Morphology: As usual, as long as all segregate species had to be separated from F. velutipes, recognition of F. populicola was relatively easy. While the pileipellis of F. velutipes was dominated by slender, filamentous, often moniliform hyphal tips (plus pileicystidia), that of F. populicola was composed of a hymeniiform layer of clavate to subspheropedunculate hyphal tips (plus pileicystidia). This was combined with unusually short basidiospores (6.3-7.4 X 3.7-4.5 m m; Q = 1.62). Finally, basidiomata appeared as though they were arising from soil, but in fact were attached to buried wood, usually of poplar or aspen (Populus spp.).
Habit: On buried wood of Populus tremula in northern Europe and P. tremuloides in western North America.
Geographic range: Northern Europe, Scandinavia, Rocky Mountains and farther west in North America, as far south as Colorado and New Mexico. Recently (Gulden, 1992), F. velutipes was listed as the only Flammulina species in Sweden, but now F. populicola can be added. In fact, of the several collections we have examined from Sweden, only one was F. velutipes. Moreover, with F. elastica so common in nearby Finland, it would be amazing if that species were absent from the Swedish mycota. Moreover, we have seen a single specimen of F. ononidis from the vicinity of St. Petersburg, Russia, so it would not be surprising of it were to be found in Scandinavia as well.
Mating experiments: A self-cross of collection DED 6115 (California) revealed a tetrapolar mating system. "Recognition grids" showed F. populicola to be nearly genetically isolated from all other taxa, but rare dikaryotization events occurred with SBIs of F. velutipes, indicating that the two taxa were not yet totally genetically isolated from one another. Whether these putative "hybrid" dikaryons can be fruited remains untested, but if low level interfertility can be achieved, this would provide a mechanism to introduce genes of F. populicola into the F. velutipes genome or vice versa.
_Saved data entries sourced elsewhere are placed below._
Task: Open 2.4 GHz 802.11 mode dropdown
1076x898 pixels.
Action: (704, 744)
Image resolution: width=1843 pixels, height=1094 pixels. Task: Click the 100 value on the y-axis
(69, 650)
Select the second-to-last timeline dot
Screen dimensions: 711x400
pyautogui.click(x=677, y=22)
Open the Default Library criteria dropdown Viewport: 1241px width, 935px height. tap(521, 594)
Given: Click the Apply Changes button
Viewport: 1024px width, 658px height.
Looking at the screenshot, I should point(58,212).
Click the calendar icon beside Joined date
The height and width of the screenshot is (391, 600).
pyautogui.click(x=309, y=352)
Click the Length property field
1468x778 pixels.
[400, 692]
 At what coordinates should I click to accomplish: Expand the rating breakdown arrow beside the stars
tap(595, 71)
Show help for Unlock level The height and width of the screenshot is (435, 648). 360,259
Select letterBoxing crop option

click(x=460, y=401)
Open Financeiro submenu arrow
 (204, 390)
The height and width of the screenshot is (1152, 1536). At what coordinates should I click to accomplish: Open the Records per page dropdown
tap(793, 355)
Molecular biology: ITS sequences and phylogenetic reconstruction: Three collections of F. populicola sorted into two closely related clades. One clade comprised collections from California and Sweden; the other clade represented a single collection from Alaska. Interestingly, F. mexicana (q.v.) was more closely related to the California and Swedish F. populicola collections than was the Alaska collection of F. populicola. This may support the conjecture that F. mexicana was once part of the western North American distribution of F. populicola but became isolated long ago at high elevations of central Mexico (specifically, the volcanic slopes of Estada Tlaxcala) and there diverged both morphologically and sexually.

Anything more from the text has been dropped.